The rotor 1, which opposite the earth plates 3, the high-frequency basic voltage leads, has such a plate section in the illustrated embodiment, that its partial capacitance to the stator decreases logarithmically when unscrewing. First the rotor dips between the two stator plates with a maximum capacity of for example 6pF. When turning out by 900, the immersed surface takes up and thus the capacity logarithmically. The capacitance is then about 0.6 pF, while the rotor is almost completely immersed in the two parallel plates of the earth. The further logarithmic decrease in the partial capacitance to 0.006pF is achieved by that on the following 1800 angle of rotation the radius of the rotor according to an Archimedean Spiral decreases so that, seen from the stator, it is located between the earth plates withdraws. All in all, you have three powers of ten of the partial capacity of about 2700 angular rotation.

If the stator 2, the opposite of the earth plates 3, the divided voltage leads, does not have a very large capacity to earth, but z. B. only with the If the grid capacity of the next tube is loaded, the rotor input capacity would increase decrease when immersing in the stator. For a certain load capacity in the case of the present capacitor, this reduction in capacitance is compensated for by that by appropriate plate training and / or air gap change or by additional metal or insulating plates in the stator reduce the partial capacitance when immersed of the rotor is increased accordingly.

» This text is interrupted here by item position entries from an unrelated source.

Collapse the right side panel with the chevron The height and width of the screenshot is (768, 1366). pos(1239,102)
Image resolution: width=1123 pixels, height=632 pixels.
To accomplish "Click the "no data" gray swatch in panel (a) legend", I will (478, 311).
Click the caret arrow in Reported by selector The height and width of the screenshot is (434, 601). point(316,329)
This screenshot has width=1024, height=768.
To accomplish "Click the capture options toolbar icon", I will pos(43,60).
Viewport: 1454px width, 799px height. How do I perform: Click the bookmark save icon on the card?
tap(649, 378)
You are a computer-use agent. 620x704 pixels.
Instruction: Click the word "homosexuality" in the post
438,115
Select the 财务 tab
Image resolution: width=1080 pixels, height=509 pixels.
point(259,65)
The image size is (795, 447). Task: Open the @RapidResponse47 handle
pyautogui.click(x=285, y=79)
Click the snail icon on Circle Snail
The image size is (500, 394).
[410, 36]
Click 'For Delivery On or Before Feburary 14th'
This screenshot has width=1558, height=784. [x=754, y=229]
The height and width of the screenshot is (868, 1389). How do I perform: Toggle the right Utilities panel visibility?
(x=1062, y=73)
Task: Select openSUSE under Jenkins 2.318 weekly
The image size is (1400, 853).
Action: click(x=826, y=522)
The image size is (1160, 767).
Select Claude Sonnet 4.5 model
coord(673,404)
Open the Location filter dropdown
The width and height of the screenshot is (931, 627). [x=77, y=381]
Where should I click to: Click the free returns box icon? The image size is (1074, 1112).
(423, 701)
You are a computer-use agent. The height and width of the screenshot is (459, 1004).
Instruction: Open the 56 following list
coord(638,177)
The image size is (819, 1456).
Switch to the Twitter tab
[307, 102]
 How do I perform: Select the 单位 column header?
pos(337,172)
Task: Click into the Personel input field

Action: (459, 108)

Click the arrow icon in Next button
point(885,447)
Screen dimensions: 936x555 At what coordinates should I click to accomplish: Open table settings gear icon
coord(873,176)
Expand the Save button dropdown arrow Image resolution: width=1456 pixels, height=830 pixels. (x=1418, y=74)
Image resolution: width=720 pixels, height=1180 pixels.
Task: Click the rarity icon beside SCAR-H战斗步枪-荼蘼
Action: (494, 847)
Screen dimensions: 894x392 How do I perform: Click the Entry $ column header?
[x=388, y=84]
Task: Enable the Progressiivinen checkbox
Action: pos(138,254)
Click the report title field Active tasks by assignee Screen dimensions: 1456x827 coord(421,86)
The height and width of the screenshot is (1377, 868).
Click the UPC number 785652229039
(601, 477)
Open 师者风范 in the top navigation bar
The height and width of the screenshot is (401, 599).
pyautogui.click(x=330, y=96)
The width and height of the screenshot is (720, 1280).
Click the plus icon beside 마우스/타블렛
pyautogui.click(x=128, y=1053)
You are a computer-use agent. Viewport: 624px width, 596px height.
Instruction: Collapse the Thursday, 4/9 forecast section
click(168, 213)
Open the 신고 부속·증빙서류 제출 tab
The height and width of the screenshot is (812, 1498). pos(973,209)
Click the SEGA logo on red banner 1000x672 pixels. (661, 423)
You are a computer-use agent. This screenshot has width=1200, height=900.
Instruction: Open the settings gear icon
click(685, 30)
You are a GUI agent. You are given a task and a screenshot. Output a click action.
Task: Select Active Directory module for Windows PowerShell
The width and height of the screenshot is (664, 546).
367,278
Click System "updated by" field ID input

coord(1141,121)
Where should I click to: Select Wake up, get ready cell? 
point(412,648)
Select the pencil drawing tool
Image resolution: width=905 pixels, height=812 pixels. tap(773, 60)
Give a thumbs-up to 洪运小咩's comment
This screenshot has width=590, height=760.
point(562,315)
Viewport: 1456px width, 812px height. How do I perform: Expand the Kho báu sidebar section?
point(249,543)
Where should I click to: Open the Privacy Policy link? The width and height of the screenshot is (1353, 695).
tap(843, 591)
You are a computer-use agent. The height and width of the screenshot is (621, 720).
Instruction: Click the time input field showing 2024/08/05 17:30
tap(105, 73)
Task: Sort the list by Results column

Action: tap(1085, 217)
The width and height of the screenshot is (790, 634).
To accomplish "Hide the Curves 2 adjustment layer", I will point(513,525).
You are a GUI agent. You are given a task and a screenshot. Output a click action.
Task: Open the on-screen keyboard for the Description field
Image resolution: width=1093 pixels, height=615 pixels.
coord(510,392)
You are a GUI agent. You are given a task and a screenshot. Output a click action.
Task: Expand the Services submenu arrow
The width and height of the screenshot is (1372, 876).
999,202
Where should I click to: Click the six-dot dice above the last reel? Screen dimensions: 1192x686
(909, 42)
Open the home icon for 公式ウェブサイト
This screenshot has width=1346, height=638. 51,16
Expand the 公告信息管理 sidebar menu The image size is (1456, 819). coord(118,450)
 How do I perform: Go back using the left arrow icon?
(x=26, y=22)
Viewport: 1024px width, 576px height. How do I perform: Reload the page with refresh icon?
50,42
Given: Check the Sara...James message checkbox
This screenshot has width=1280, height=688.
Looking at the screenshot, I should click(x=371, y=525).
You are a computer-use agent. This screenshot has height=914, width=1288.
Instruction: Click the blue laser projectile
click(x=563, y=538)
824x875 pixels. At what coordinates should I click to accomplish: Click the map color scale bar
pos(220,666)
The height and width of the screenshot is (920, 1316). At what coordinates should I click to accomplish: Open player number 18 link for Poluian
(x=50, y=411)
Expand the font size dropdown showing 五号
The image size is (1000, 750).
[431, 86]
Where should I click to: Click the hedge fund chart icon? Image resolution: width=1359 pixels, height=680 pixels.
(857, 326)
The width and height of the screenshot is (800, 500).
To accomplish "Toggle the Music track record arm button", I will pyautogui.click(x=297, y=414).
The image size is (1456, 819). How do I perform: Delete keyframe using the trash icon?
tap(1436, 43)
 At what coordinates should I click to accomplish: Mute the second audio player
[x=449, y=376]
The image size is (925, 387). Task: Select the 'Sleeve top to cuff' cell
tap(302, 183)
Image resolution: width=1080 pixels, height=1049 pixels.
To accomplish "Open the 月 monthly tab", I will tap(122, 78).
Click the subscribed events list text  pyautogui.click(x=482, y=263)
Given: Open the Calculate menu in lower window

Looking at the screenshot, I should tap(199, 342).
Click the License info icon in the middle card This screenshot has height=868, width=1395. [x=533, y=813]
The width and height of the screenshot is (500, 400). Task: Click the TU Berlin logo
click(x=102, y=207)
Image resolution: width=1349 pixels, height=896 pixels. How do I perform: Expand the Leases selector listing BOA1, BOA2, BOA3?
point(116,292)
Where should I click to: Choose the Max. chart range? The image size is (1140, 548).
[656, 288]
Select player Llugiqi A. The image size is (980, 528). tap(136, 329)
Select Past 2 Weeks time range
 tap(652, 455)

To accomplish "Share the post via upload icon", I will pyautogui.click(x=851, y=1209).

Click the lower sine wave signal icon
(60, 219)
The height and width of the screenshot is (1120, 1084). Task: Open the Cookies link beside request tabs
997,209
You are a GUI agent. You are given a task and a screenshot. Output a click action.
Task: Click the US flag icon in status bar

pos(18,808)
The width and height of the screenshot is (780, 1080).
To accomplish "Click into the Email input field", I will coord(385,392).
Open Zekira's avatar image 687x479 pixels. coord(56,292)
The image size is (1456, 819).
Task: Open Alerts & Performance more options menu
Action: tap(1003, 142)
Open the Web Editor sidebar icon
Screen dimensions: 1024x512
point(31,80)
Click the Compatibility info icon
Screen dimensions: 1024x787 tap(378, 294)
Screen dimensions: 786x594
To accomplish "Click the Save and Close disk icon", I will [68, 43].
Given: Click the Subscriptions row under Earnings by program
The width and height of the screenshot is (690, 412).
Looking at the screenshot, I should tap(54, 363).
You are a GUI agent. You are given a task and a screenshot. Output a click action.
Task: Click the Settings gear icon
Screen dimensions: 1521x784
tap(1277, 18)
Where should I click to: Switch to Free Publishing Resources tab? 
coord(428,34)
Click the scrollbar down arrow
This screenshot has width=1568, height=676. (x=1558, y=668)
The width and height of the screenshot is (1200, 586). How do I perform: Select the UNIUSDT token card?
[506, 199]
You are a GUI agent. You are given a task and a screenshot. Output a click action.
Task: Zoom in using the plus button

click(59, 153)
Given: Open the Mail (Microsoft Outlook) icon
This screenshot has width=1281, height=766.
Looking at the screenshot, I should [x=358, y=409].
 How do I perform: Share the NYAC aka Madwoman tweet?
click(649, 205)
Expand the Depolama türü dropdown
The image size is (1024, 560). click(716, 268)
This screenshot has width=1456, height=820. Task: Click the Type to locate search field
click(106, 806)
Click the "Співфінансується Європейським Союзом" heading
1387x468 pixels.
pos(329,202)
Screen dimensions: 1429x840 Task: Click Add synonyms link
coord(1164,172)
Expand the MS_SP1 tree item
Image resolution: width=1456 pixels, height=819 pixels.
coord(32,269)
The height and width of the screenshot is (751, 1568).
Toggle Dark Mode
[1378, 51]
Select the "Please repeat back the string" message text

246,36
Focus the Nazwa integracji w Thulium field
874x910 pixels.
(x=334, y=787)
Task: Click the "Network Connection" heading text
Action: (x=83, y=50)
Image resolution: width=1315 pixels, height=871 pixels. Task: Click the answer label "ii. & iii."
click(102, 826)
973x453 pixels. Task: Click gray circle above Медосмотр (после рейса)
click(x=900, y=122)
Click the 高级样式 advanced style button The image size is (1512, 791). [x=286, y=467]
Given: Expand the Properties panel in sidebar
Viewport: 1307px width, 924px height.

PATENT CLAIM: 1. Electrical constructed as a capacitive voltage divider Capacitor of variable capacitance with electrically separated stator, Rotor and earth plates, characterized in that the earth plates (3) in certain Distance from the rotor axis (7) a recess (5) for the stator plates (2) have and with swiveled out Rotor (1) between the rotor edge and the stator plates (2) a cavity with regular, preferably exponential field weakening form and that the rotor (1), according to the desired capacity profile, through corresponding plate cut when unscrewing from the stator (2) first the in the surface immersed in the stator and then the distance between its edge and the stator (2) changes.

Claims (1)

2. Capacitor according to claim 1, characterized in that for one logarithmic capacity curve of the plate section of the rotor (1), as far as it is in the stator (2) is immersed, approximately forms a logarithmic spiral, which with as the radius becomes smaller, it merges into an Archimedean spiral (Fig. 2). 3. Capacitor according to claim 1, characterized in that at one given non-logarithmic relationship between angle of rotation and partial capacity both for the change in area of the rotor area immersed in the stator (2) and also for the exponential function of the distance between the rotor edge (1) and the stator (2) the same relationship exists. 4. Capacitor according to claim 1, characterized in that the stator plates (2) on the side facing the rotor axis (7) in a manner known per se are shielded from the rotor axis. 5. Capacitor according to claim 1 to 4, characterized in that the stator plates (2) have the known shape of a sector of a circle. 6. Capacitor according to claim 5, characterized in that the opening angle of the district sector is approximately 600. 7. Capacitor according to claim 1, characterized in that the strength of the dielectric between the stator (2) and the immersed rotor (1) in is known to be continuously or gradually changeable. 8. Capacitor according to claim 7, characterized in that the change the strength of the dielectric in a known manner by attaching additional Metal plates or insulating plates on the stator (2) and / or rotor (1) takes place. 9. Capacitor according to claim 8, characterized in that the additional plates are adjustable. Documents considered: German Patent No. 713 183; Austrian Patent No. 133 629; British Patent Specification No. 201 720, 239 333, 260 035, 290 219, 326 572, 461 547; U.S. Patent No. 1,525,778.